The study included about 50,000 men who reported their coffee consumption in questionnaires every four years. Over more than two decades, the moderate coffee drinkers were somewhat less likely to develop any form of prostate cancer. But lead author Kathryn Wilson of the Harvard School of Public Health says the real difference showed up when the researchers looked at the most serious prostate cancers.
"Men who drink six or more cups of coffee per day had a 60 percent lower risk of lethal prostate cancer than men who drank no coffee," she says. "And we saw this reduction in risk for both regular and decaffeinated coffee."
Coffee is a chemically complex brew, full of antioxidants and other compounds that may affect the development of prostate cancer.
Prostate cancer is the second most common cancer among men worldwide, killing about a quarter-million people a year. Wilson says it's unclear what component or components in coffee may be reducing the prostate cancer risk - that's a target for future research.

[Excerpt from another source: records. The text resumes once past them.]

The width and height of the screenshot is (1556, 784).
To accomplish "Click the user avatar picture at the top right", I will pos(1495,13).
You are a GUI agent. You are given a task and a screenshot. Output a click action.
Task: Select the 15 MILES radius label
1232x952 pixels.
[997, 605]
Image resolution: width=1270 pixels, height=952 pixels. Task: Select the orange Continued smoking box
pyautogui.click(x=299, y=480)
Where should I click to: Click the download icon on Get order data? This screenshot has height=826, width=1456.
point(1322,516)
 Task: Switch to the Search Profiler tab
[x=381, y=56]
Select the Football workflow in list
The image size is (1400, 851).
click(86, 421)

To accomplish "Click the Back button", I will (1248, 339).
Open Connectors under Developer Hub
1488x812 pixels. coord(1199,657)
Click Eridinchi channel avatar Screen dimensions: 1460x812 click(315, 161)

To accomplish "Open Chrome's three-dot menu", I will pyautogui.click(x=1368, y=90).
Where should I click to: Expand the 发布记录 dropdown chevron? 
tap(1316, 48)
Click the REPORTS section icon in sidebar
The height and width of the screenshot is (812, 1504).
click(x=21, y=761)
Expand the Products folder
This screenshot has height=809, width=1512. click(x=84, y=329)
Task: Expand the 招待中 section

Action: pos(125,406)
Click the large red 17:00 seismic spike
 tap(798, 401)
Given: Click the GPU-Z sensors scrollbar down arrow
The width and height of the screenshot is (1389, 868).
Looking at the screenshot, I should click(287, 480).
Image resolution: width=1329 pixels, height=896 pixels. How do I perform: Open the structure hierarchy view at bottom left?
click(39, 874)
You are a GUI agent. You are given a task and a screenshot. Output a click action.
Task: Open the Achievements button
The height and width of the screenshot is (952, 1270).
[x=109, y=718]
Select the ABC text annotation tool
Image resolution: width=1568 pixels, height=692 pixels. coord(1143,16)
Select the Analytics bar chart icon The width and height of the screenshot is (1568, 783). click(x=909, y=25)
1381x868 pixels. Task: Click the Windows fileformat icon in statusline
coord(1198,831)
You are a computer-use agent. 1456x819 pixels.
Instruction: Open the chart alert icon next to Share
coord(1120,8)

In the meantime, she says it's too soon to say that men should drink more coffee just to reduce their risk of aggressive prostate cancer. But she says there is a growing body of scientific evidence that coffee confers a variety of real health benefits.
"It's not harmful in terms of heart disease or stroke, and it seems possibly protective for liver cancer, and it's also associated with lower risk of type 2 diabetes. So I think evidence is accumulating that coffee is at least not harmful and possibly beneficial for some health conditions. And so, you know, I think that's a source of relief to a lot of coffee drinkers."